» **WORK REQUIRED**
Convert each line of the data below into one string in a JSON list, leaving out blank lines.

» **ITEMS**
-- begin --

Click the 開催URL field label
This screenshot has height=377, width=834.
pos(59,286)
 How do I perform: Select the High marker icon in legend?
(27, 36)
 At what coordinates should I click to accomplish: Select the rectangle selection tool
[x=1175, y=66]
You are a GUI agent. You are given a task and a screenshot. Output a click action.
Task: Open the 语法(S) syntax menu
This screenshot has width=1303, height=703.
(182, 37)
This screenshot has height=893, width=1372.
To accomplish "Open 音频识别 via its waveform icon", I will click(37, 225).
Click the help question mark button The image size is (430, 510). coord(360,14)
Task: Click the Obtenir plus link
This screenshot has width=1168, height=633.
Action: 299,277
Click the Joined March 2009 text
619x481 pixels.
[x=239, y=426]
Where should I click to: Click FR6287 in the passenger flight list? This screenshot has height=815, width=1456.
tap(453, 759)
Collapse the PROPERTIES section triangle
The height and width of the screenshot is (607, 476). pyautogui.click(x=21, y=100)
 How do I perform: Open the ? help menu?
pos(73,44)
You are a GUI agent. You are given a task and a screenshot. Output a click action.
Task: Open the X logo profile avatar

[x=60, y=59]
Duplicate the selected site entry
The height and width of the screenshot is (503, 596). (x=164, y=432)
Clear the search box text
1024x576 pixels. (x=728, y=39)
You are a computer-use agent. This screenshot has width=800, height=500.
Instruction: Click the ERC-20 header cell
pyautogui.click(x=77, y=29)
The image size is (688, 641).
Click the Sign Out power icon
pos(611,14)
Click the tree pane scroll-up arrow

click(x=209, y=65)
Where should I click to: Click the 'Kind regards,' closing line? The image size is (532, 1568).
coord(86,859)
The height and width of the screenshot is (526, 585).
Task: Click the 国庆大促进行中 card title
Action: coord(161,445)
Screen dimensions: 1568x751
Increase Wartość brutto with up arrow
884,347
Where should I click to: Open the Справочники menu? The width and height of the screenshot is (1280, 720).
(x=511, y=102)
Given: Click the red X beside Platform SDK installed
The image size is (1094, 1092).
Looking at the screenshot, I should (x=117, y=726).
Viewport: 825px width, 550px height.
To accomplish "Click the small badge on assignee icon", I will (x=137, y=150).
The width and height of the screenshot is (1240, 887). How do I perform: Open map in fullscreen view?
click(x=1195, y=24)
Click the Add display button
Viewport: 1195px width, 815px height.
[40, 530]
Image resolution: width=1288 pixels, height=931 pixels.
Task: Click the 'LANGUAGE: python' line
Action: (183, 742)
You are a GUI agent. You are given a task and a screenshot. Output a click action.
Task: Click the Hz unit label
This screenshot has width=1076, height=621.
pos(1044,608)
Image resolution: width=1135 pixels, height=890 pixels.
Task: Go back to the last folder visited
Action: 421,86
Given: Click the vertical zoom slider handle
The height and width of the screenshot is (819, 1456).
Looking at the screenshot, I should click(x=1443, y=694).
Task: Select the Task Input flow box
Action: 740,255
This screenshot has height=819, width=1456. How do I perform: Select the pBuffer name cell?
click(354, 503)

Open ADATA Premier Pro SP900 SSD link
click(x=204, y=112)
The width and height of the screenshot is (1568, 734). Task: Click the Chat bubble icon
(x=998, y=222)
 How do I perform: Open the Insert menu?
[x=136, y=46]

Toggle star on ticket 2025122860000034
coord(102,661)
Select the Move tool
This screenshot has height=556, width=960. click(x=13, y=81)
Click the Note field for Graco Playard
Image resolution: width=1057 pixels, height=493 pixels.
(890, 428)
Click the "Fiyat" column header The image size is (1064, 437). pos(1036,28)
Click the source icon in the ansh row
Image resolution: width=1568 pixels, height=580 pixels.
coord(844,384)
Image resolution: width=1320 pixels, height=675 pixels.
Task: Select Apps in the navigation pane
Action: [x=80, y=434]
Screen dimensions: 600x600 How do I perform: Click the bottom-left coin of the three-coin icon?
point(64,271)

-- end --

» **WORKED ANSWER**
[
  "Click the 開催URL field label",
  "This screenshot has height=377, width=834.",
  "pos(59,286)",
  " How do I perform: Select the High marker icon in legend?",
  "(27, 36)",
  " At what coordinates should I click to accomplish: Select the rectangle selection tool",
  "[x=1175, y=66]",
  "You are a GUI agent. You are given a task and a screenshot. Output a click action.",
  "Task: Open the 语法(S) syntax menu",
  "This screenshot has width=1303, height=703.",
  "(182, 37)",
  "This screenshot has height=893, width=1372.",
  "To accomplish \"Open 音频识别 via its waveform icon\", I will click(37, 225).",
  "Click the help question mark button The image size is (430, 510). coord(360,14)",
  "Task: Click the Obtenir plus link",
  "This screenshot has width=1168, height=633.",
  "Action: 299,277",
  "Click the Joined March 2009 text",
  "619x481 pixels.",
  "[x=239, y=426]",
  "Where should I click to: Click FR6287 in the passenger flight list? This screenshot has height=815, width=1456.",
  "tap(453, 759)",
  "Collapse the PROPERTIES section triangle",
  "The height and width of the screenshot is (607, 476). pyautogui.click(x=21, y=100)",
  " How do I perform: Open the ? help menu?",
  "pos(73,44)",
  "You are a GUI agent. You are given a task and a screenshot. Output a click action.",
  "Task: Open the X logo profile avatar",
  "[x=60, y=59]",
  "Duplicate the selected site entry",
  "The height and width of the screenshot is (503, 596). (x=164, y=432)",
  "Clear the search box text",
  "1024x576 pixels. (x=728, y=39)",
  "You are a computer-use agent. This screenshot has width=800, height=500.",
  "Instruction: Click the ERC-20 header cell",
  "pyautogui.click(x=77, y=29)",
  "The image size is (688, 641).",
  "Click the Sign Out power icon",
  "pos(611,14)",
  "Click the tree pane scroll-up arrow",
  "click(x=209, y=65)",
  "Where should I click to: Click the 'Kind regards,' closing line? The image size is (532, 1568).",
  "coord(86,859)",
  "The height and width of the screenshot is (526, 585).",
  "Task: Click the 国庆大促进行中 card title",
  "Action: coord(161,445)",
  "Screen dimensions: 1568x751",
  "Increase Wartość brutto with up arrow",
  "884,347",
  "Where should I click to: Open the Справочники menu? The width and height of the screenshot is (1280, 720).",
  "(x=511, y=102)",
  "Given: Click the red X beside Platform SDK installed",
  "The image size is (1094, 1092).",
  "Looking at the screenshot, I should (x=117, y=726).",
  "Viewport: 825px width, 550px height.",
  "To accomplish \"Click the small badge on assignee icon\", I will (x=137, y=150).",
  "The width and height of the screenshot is (1240, 887). How do I perform: Open map in fullscreen view?",
  "click(x=1195, y=24)",
  "Click the Add display button",
  "Viewport: 1195px width, 815px height.",
  "[40, 530]",
  "Image resolution: width=1288 pixels, height=931 pixels.",
  "Task: Click the 'LANGUAGE: python' line",
  "Action: (183, 742)",
  "You are a GUI agent. You are given a task and a screenshot. Output a click action.",
  "Task: Click the Hz unit label",
  "This screenshot has width=1076, height=621.",
  "pos(1044,608)",
  "Image resolution: width=1135 pixels, height=890 pixels.",
  "Task: Go back to the last folder visited",
  "Action: 421,86",
  "Given: Click the vertical zoom slider handle",
  "The height and width of the screenshot is (819, 1456).",
  "Looking at the screenshot, I should click(x=1443, y=694).",
  "Task: Select the Task Input flow box",
  "Action: 740,255",
  "This screenshot has height=819, width=1456. How do I perform: Select the pBuffer name cell?",
  "click(354, 503)",
  "Open ADATA Premier Pro SP900 SSD link",
  "click(x=204, y=112)",
  "The width and height of the screenshot is (1568, 734). Task: Click the Chat bubble icon",
  "(x=998, y=222)",
  " How do I perform: Open the Insert menu?",
  "[x=136, y=46]",
  "Toggle star on ticket 2025122860000034",
  "coord(102,661)",
  "Select the Move tool",
  "This screenshot has height=556, width=960. click(x=13, y=81)",
  "Click the Note field for Graco Playard",
  "Image resolution: width=1057 pixels, height=493 pixels.",
  "(890, 428)",
  "Click the \"Fiyat\" column header The image size is (1064, 437). pos(1036,28)",
  "Click the source icon in the ansh row",
  "Image resolution: width=1568 pixels, height=580 pixels.",
  "coord(844,384)",
  "Image resolution: width=1320 pixels, height=675 pixels.",
  "Task: Select Apps in the navigation pane",
  "Action: [x=80, y=434]",
  "Screen dimensions: 600x600 How do I perform: Click the bottom-left coin of the three-coin icon?",
  "point(64,271)"
]